- Exercise aim -
Only the pictures are to be left out; return the rest of the data exactly as it stands.

- Provided material -
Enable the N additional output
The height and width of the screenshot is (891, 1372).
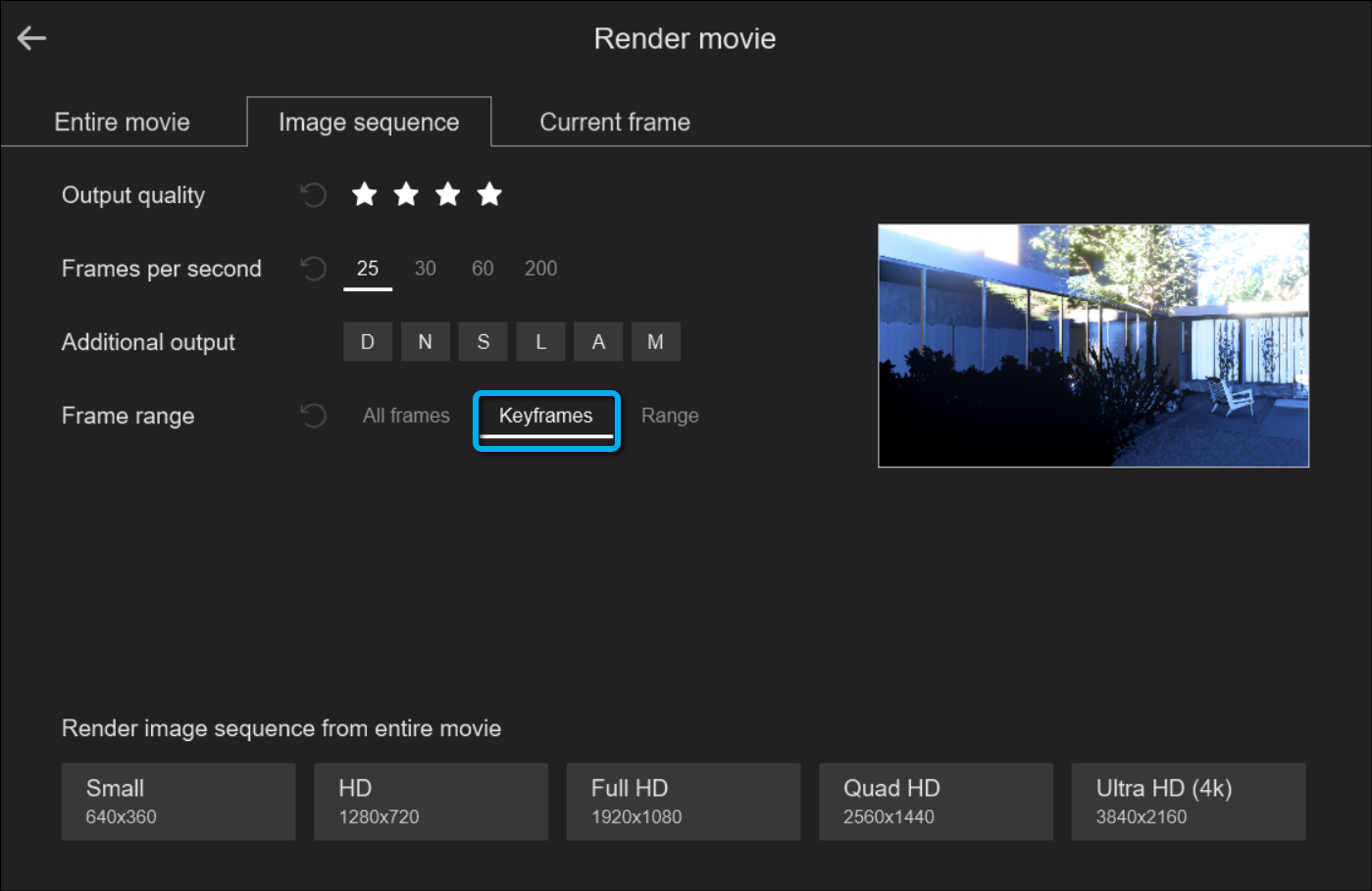click(x=425, y=342)
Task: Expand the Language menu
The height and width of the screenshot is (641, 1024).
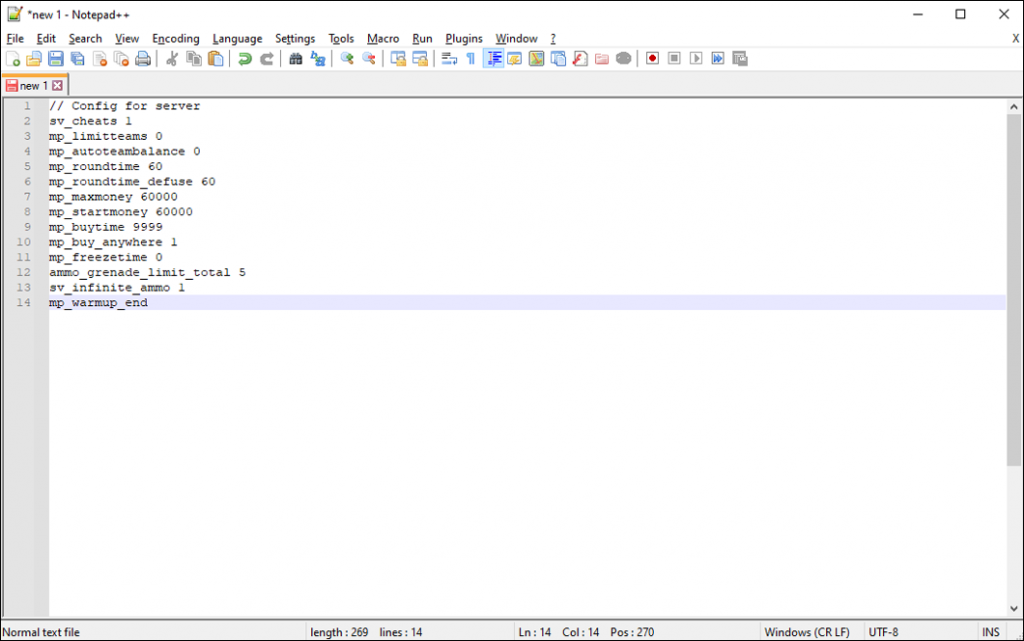Action: click(x=237, y=38)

- Task response -
Enable the N additional output
The height and width of the screenshot is (891, 1372).
click(x=425, y=342)
Task: Expand the Language menu
The height and width of the screenshot is (641, 1024).
Action: click(x=237, y=38)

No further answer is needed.